WHAT YOU NEED TO DO: Quote all lines below exactly. Images stay out.

DATA EXCERPTS:
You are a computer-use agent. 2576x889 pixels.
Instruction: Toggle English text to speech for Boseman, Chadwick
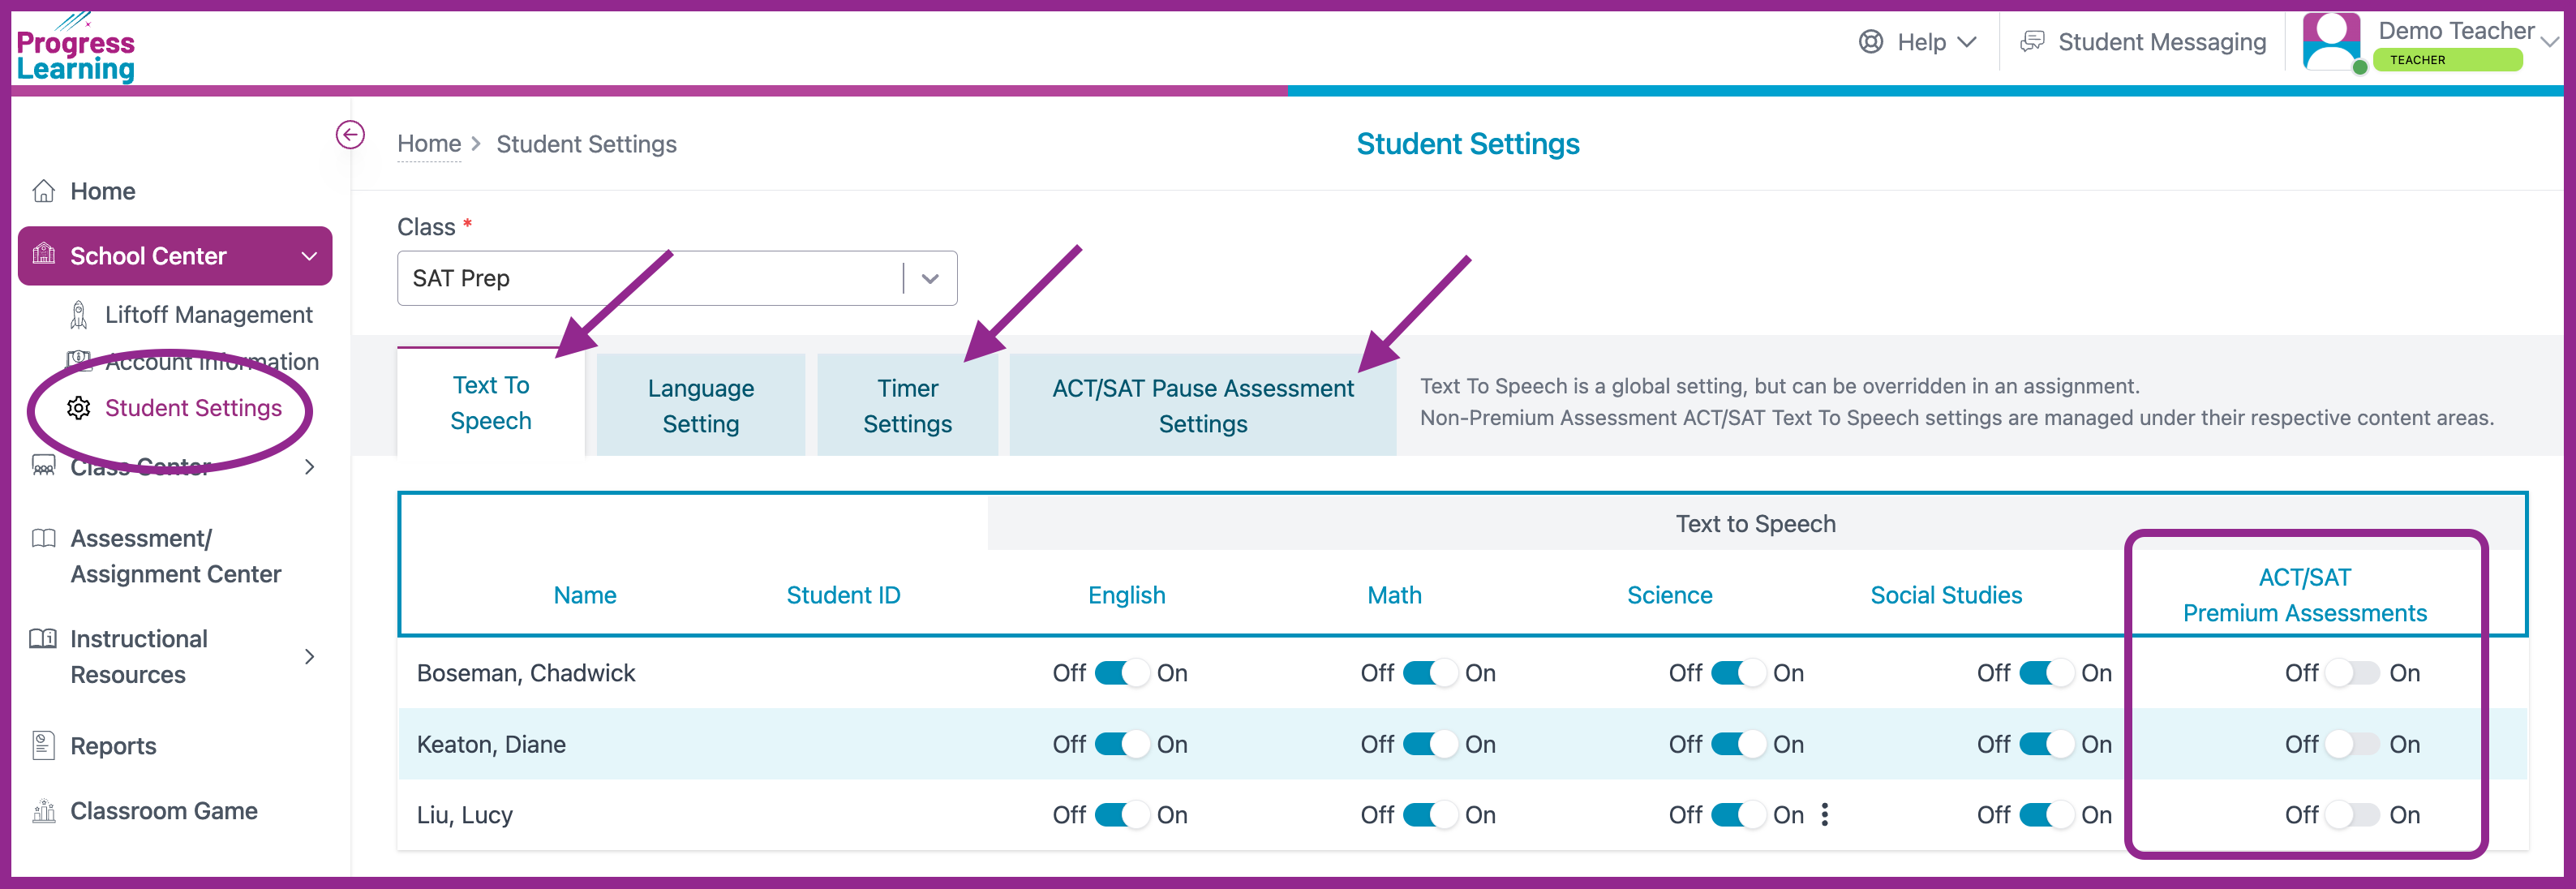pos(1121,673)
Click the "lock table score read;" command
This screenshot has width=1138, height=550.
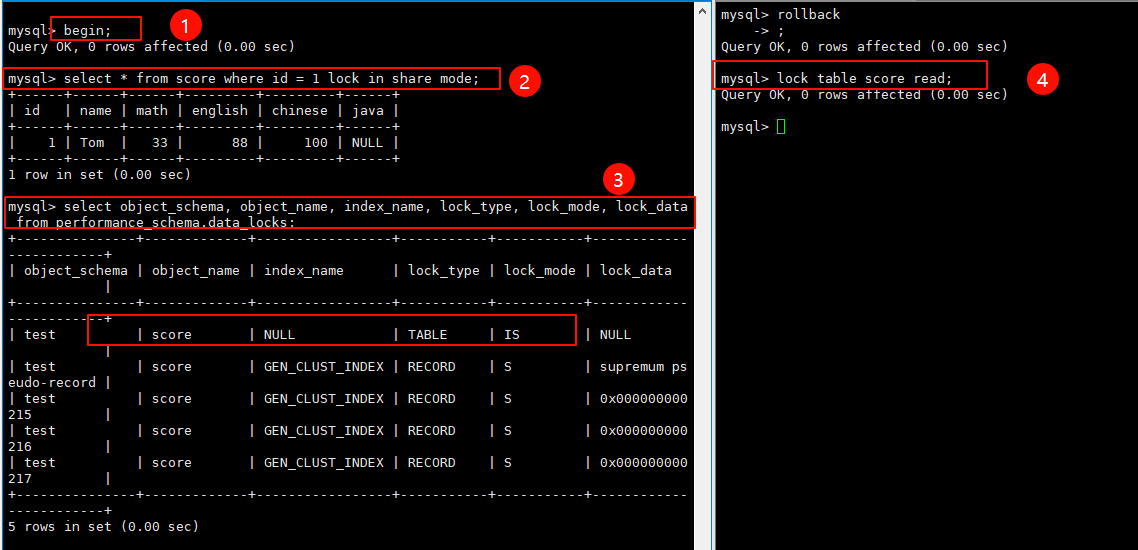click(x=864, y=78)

SOLUTION FOR THIS TASK:
You are a computer-use agent. 2576x889 pixels.
Instruction: Toggle English text to speech for Boseman, Chadwick
pos(1121,673)
Click the "lock table score read;" command
This screenshot has width=1138, height=550.
click(x=864, y=78)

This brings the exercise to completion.